━━━ Information

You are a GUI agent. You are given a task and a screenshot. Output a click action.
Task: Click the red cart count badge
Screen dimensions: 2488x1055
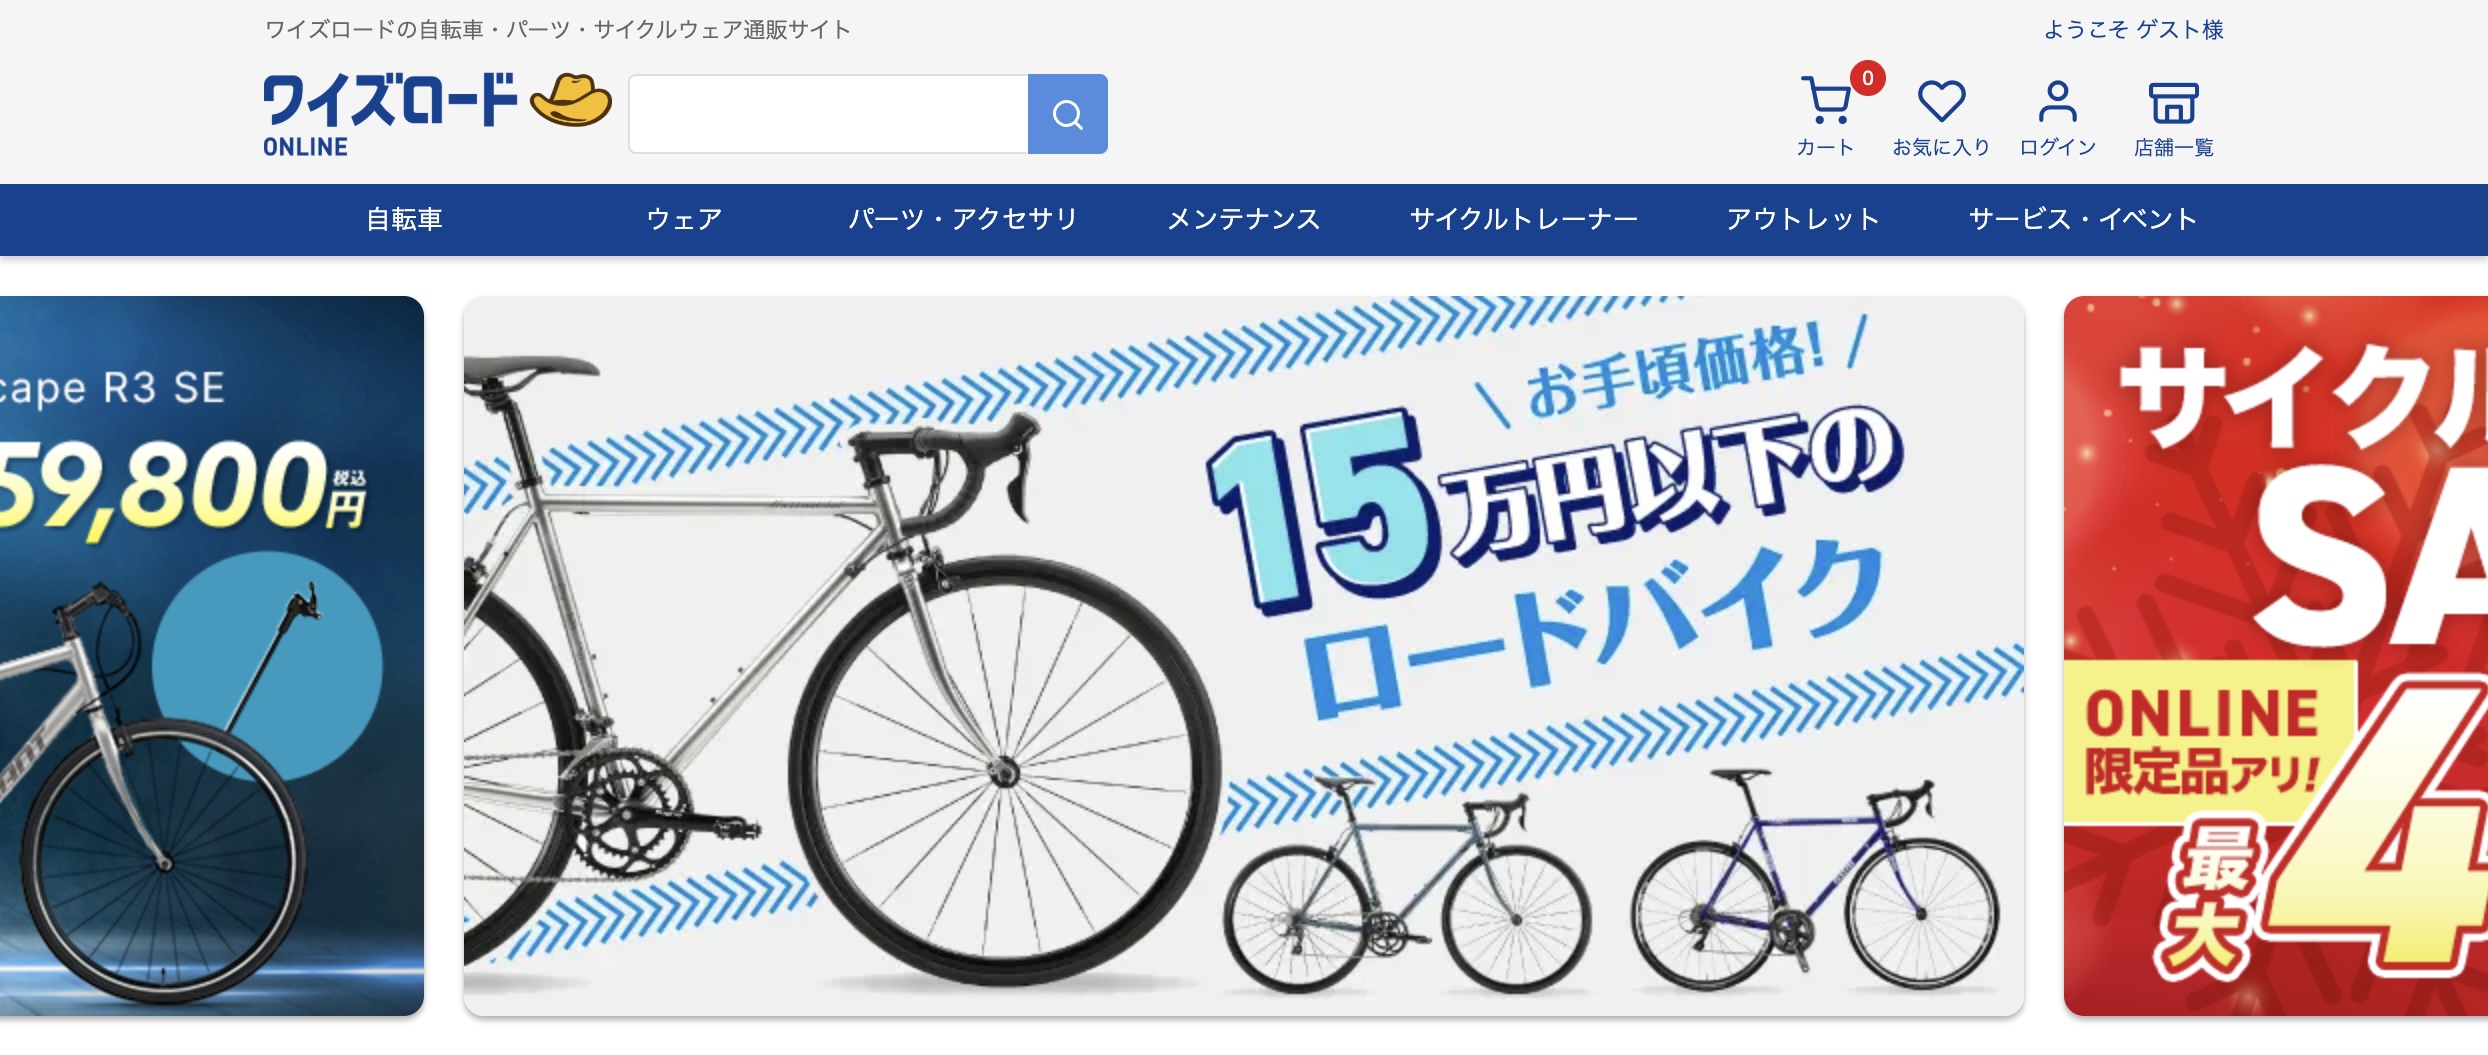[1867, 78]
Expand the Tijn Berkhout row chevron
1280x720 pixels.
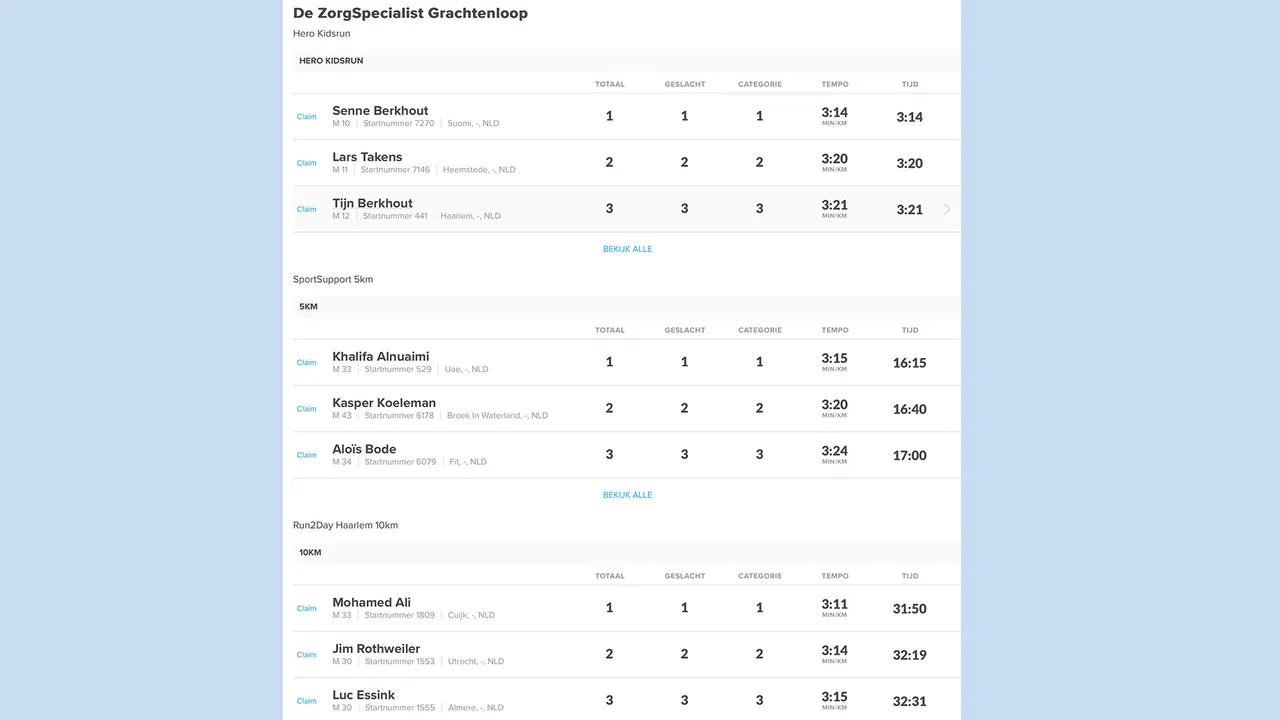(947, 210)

━━━━━━
━━━ Information

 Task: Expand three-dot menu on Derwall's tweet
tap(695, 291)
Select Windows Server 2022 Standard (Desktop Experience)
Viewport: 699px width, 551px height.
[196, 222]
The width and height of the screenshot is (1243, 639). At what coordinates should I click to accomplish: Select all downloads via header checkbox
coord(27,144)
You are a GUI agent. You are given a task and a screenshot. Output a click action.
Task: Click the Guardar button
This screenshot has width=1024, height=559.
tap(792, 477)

━━━━━━
━━━ Information

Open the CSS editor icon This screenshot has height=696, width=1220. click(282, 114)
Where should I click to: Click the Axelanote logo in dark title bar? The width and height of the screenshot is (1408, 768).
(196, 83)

━━━━━━

* [Task requirements]: Please make an exact copy of the lines above from the line with "The width and height of the screenshot is (1243, 639)." through the line with "Task: Click the Guardar button", both ends included.

* [Task solution]:
The width and height of the screenshot is (1243, 639). At what coordinates should I click to accomplish: Select all downloads via header checkbox
coord(27,144)
You are a GUI agent. You are given a task and a screenshot. Output a click action.
Task: Click the Guardar button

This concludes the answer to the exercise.